PROVIDED DATA:
※

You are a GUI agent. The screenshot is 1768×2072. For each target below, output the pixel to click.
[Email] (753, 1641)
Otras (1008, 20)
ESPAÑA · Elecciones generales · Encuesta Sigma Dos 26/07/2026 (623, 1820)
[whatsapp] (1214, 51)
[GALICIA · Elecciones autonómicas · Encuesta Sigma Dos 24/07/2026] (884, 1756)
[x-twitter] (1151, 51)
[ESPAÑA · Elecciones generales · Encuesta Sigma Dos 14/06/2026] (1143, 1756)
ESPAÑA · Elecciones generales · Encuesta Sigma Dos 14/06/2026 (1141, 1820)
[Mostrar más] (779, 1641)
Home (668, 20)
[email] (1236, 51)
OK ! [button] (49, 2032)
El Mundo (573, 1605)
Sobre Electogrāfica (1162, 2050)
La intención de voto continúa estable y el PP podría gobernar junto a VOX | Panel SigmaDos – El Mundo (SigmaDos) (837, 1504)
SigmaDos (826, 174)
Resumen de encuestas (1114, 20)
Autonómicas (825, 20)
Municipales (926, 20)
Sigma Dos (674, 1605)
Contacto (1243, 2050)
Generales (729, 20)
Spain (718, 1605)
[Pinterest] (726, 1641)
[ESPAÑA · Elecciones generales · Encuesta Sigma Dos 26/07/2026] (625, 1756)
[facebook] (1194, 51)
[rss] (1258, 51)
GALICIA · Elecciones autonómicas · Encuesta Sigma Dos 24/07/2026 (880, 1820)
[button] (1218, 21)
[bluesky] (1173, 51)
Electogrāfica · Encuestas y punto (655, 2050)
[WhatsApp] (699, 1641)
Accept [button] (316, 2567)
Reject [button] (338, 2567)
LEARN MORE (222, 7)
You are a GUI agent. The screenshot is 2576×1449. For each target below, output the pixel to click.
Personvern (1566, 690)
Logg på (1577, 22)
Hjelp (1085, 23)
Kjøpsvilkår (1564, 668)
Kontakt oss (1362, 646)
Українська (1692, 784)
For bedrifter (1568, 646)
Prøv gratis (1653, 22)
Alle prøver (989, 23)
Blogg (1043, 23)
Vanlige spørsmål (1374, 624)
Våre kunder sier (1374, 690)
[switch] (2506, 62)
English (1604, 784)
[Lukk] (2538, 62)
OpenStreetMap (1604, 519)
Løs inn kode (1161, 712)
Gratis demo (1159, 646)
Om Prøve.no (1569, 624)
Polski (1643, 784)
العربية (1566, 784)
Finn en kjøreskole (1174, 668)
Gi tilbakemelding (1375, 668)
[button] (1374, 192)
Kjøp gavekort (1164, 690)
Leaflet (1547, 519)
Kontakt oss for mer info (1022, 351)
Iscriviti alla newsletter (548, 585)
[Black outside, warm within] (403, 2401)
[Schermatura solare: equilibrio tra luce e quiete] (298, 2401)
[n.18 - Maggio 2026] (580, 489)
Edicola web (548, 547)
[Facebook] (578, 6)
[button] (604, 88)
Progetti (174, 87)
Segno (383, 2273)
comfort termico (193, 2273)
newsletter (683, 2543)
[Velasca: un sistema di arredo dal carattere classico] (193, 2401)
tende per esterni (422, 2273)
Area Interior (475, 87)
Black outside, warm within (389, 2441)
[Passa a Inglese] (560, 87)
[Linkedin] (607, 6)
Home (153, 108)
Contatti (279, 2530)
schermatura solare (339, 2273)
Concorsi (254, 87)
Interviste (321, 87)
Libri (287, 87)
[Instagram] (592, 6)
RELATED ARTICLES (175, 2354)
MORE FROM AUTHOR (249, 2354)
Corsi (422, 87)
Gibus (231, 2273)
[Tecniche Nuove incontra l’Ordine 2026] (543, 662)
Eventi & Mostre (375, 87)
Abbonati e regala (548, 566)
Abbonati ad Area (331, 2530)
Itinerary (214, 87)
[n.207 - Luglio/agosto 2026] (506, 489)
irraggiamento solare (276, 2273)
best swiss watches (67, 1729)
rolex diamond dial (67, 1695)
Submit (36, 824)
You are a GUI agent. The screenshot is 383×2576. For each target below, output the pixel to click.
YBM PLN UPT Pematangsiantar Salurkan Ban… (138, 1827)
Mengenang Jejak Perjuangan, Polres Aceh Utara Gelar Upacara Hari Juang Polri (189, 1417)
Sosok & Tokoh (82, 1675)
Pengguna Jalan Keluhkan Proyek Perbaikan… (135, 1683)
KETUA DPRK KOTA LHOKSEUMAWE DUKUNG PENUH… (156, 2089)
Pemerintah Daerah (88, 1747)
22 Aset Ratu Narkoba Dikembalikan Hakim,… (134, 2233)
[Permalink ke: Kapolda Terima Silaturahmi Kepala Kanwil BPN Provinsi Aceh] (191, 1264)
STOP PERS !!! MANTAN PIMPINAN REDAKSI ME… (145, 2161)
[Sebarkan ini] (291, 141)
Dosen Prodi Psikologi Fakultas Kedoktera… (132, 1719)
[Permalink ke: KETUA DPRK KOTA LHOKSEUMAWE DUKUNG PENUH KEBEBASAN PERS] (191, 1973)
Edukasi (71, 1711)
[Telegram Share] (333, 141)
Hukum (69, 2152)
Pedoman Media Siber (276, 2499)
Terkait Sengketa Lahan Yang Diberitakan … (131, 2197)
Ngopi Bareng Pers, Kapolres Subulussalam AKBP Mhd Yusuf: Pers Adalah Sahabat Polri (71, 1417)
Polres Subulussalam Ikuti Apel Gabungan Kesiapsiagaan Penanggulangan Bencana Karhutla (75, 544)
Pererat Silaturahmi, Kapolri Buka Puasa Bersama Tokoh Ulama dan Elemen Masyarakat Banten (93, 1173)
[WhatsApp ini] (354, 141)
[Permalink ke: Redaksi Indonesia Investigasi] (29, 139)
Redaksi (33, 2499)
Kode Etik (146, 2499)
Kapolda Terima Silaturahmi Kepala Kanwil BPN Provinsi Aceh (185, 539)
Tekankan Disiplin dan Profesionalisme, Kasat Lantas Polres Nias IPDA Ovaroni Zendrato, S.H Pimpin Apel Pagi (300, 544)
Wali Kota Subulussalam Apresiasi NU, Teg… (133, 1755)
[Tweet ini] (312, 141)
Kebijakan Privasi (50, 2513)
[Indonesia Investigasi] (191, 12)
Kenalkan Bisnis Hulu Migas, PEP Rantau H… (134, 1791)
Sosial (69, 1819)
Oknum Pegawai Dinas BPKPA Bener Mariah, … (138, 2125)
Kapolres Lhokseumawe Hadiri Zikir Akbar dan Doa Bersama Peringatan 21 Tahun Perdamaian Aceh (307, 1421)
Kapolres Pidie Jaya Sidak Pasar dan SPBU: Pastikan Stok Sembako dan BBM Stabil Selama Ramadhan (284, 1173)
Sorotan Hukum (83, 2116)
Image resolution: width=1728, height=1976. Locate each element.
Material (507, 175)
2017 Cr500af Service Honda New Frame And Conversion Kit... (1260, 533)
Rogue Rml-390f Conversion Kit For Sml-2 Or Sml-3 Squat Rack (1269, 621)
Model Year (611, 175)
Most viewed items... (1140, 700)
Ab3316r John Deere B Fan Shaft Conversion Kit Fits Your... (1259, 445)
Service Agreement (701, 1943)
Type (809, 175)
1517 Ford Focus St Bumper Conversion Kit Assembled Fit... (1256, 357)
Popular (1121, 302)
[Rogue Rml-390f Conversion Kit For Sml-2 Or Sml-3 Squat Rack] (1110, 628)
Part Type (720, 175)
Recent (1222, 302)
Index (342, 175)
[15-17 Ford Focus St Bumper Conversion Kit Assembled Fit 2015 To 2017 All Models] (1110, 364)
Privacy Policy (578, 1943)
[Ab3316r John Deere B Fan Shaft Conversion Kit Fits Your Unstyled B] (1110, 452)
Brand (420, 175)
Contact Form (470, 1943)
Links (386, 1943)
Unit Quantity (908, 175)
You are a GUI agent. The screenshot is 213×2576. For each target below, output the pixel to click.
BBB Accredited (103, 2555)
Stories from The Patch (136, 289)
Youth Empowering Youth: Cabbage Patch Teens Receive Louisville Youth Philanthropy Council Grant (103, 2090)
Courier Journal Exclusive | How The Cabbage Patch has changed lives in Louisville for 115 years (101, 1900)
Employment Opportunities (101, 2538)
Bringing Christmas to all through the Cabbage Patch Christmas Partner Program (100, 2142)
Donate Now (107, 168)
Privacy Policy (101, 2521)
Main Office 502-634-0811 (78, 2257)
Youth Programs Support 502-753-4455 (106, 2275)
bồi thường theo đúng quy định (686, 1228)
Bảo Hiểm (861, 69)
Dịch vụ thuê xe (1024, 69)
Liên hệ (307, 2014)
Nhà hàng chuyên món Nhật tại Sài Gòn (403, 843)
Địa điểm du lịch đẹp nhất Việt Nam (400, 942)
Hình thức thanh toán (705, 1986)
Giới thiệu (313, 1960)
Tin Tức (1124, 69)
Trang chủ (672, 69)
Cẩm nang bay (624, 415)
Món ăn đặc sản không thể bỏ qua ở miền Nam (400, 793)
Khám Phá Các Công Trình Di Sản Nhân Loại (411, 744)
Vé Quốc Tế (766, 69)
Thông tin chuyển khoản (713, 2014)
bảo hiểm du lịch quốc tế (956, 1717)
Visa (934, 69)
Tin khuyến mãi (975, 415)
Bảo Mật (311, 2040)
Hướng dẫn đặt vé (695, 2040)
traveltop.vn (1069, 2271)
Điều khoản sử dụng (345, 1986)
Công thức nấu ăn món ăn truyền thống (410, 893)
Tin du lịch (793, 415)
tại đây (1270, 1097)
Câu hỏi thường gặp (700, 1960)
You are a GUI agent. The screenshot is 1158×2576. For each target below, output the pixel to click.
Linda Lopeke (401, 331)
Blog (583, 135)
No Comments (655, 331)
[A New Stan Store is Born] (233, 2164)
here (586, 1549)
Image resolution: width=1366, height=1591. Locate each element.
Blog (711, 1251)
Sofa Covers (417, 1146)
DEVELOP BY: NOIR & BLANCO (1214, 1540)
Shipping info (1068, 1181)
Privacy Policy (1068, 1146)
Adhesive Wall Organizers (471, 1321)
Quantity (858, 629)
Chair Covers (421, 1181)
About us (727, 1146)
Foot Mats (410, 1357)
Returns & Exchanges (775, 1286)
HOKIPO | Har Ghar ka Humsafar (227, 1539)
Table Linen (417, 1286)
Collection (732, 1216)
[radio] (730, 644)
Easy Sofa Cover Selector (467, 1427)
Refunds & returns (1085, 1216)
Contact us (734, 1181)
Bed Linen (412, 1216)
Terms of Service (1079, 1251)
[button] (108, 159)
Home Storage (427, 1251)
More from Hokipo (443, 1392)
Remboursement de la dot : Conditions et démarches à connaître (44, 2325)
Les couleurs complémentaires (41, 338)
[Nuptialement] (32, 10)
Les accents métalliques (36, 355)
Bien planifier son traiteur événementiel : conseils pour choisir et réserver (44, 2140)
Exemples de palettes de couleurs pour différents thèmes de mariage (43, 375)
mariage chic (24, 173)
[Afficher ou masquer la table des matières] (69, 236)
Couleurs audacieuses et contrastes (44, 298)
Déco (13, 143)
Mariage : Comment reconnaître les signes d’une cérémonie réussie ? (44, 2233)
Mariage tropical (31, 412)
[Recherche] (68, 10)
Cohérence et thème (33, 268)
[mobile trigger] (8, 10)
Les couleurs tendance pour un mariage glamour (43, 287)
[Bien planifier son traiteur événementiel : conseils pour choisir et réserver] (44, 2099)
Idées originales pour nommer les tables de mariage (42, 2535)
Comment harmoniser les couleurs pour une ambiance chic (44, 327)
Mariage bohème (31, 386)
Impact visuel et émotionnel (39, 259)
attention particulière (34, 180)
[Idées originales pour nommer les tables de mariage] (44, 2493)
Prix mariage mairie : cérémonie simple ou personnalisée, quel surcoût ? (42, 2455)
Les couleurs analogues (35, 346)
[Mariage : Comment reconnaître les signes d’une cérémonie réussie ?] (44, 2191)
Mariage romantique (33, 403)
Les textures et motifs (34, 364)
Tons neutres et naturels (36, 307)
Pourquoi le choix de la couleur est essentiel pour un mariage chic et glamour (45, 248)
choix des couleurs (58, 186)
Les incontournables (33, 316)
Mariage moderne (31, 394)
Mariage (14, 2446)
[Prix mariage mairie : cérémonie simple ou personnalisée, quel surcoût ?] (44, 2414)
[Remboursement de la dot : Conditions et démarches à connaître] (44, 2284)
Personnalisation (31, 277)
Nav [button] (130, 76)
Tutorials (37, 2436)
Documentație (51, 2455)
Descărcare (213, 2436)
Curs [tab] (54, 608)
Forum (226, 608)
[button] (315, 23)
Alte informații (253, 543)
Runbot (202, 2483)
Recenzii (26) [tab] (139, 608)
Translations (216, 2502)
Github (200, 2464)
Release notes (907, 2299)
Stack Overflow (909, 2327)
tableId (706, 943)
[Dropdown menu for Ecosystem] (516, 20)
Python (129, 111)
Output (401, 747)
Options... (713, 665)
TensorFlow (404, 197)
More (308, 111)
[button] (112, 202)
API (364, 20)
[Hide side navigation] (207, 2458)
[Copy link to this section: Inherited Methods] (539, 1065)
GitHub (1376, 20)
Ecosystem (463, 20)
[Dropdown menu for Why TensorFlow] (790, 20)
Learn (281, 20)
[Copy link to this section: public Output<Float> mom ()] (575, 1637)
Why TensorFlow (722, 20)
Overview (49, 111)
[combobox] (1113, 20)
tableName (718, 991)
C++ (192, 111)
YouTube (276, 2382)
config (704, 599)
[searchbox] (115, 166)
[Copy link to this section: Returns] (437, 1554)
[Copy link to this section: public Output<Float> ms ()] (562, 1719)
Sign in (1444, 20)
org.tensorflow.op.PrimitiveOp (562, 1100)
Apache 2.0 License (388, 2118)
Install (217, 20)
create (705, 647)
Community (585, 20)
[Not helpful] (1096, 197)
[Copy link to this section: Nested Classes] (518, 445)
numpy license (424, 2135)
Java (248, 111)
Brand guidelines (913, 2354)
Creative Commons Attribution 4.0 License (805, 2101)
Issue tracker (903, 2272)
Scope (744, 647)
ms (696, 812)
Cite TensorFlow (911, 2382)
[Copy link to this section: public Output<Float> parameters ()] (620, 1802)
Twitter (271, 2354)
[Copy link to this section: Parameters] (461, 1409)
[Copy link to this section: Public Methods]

※

HOW TO COMPLETE THIS TASK: Please copy out each line of the material that contains the string "Youth".

SOLUTION TO THIS TASK:
Youth Empowering Youth: Cabbage Patch Teens Receive Louisville Youth Philanthropy Council Grant (103, 2090)
Youth Programs Support 502-753-4455 (106, 2275)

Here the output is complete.